## Task instructions:
Continue the passage on blockchain forks from where it stops.
* START Extract to read *
Cryptocurrencies like Bitcoin (BTC)and Ethereum (ETH), valued at $1,547, operate on a decentralized open-source platform known as a blockchain. A blockchain fork denotes a modification to the blockchain's underlying protocol, ranging from a substantial alteration to a minor adjustment. Either developers or members of the community can initiate this change.
This process requires node operators, machines connected to the blockchain responsible for validating transactions, to update to the most recent protocol version. Each node maintains a copy of the blockchain and ensures that new transactions align with its historical data.
Types of forks
Forks are divided into hard forks and soft forks depending on the scale of the modification of the blockchain protocol.
- A hard fork is a significant alteration of a blockchain's algorithms and code, which results in either a completely new version of the blockchain or blockchain splitting into two separate networks. Hard forks are often used to launch new crypto-projects (cryptocurrencies).
- A soft fork is a minor change of a blockchain protocol that results in two parallel versions of the protocol, meaning that all blockchain nodes operate on the same network, but some of them under the old rules and some under the new ones.
* END Extract to read *
* START Given material *
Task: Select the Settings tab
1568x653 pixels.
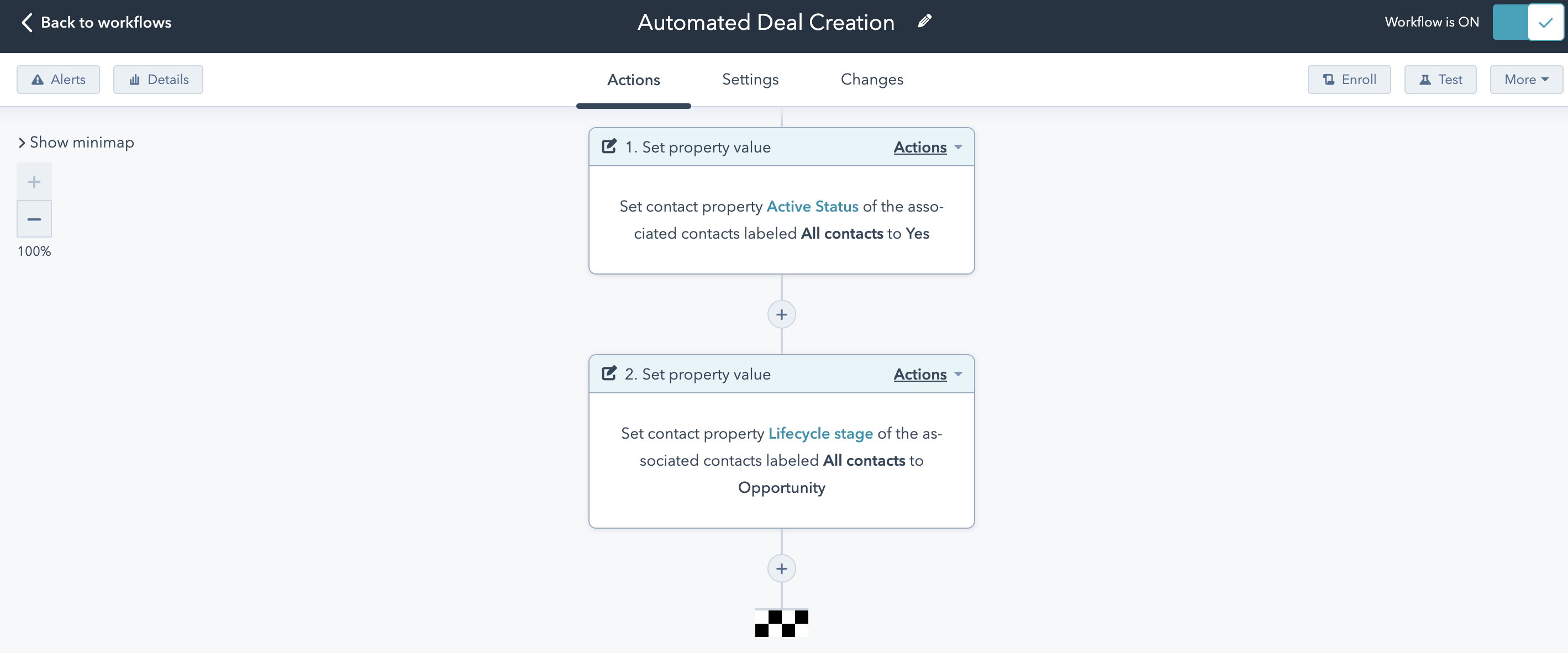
* END Given material *
## Reply:
A hard fork signifies a significant upgrade that may render previous transactions and blocks either valid or invalid. It mandates all validators in the network to switch to a newer version and is not compatible with earlier versions. On the other hand, a soft fork is a compatible software upgrade, allowing validators using an older chain version to view the new version as valid.
In practice, a hard fork frequently leads to a permanent division in the chain, as the old version is no longer compatible with the new one. Holders of tokens on the previous chain receive tokens on the new chain due to their shared history. There can be various motivations behind the occurrence of hard forks.
Understanding hard forks
It's crucial to have a solid understanding of blockchain technology before grasping the concept of a hard fork. A blockchain functions as a linked sequence of data blocks, acting as a digital ledger. Each new block is only considered valid once the preceding one has received confirmation from network validators. This means you can trace all data on the blockchain back to the first transaction ever made on the network. This is why the initial block on the Bitcoin blockchain remains visible.
A hard fork marks a permanent split from the latest version of a blockchain. This leads to a divergence in the blockchain, as certain nodes no longer align in consensus, resulting in two distinct versions of the network operating independently.
In practical terms, this creates a fork in the blockchain where one path adheres to its existing set of rules while the second path follows a new set of rules. Notably, a hard fork lacks backward compatibility, rendering the old version incompatible with the new one.
Hard forks are often viewed as risky due to the potential for a chain split. If a division arises between the miners responsible for securing the network and the nodes that validate transactions, the network's overall security diminishes, making it more susceptible to attacks.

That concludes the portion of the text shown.